Escenas que quedan grabadas en la memoria. París, su gente y sus palomas.

En uno de esos parques me encontraba cuando me topé con una imagen que me paralizó. Se trataba de una escena cotidiana, sin nada que llamara la atención especialmente a los que pasaban por allí. A mí, sin embargo, me atrajo muchísimo. Una señora daba de comer a unas palomas que revoloteaban a su alrededor felices y hambrientas. Justo detrás, en segundo plano, había un hombre. Por su imagen estaba claro que el banco en el que estaba sentado era su hogar, y la bolsa que había junto a él sus únicas pertenencias. Al igual que la mujer, él también daba de comer a las palomas, que no dudaron en acercarse hasta posarse sobre sus piernas. Aunque el señor tenía una espesa barba, podía ver claramente que estaba sonriendo. Y eso me emocionó.

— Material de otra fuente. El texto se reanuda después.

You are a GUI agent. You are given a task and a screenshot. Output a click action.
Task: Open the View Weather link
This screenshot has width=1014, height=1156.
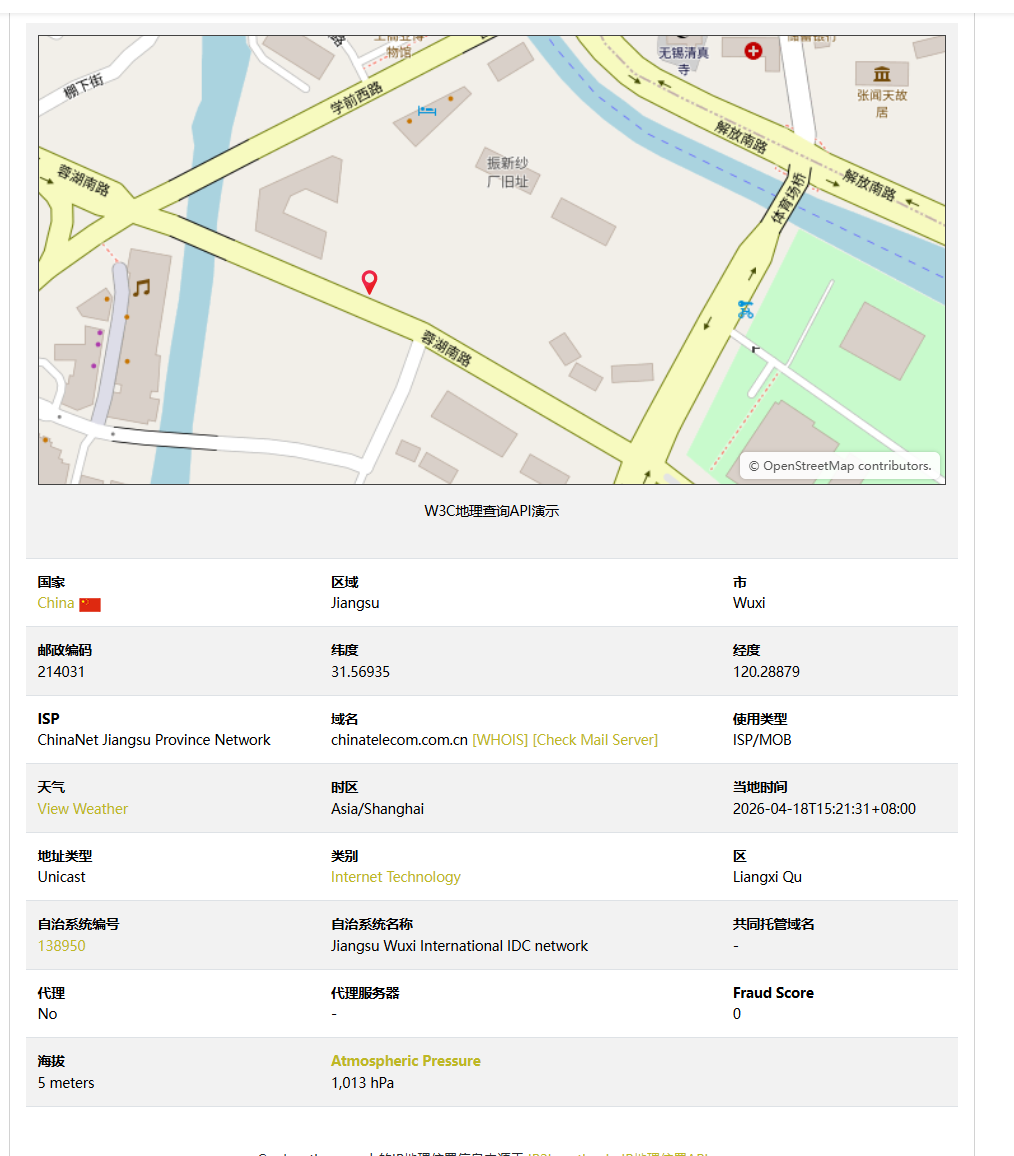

Es curioso, pero había olvidado por completo ese momento y sin embargo al ver la fotografía volví a revivir aquel instante. Y, de repente, me volví a ver a mí misma. Sentada en un banco de un parque cualquiera de París. Descubriendo cómo hay muchas maneras diferentes de disfrutar de la ciudad. Sabiendo que aquel viaje a París fue diferente. Y siendo consciente de que, las segundas partes, siempre fueron buenas.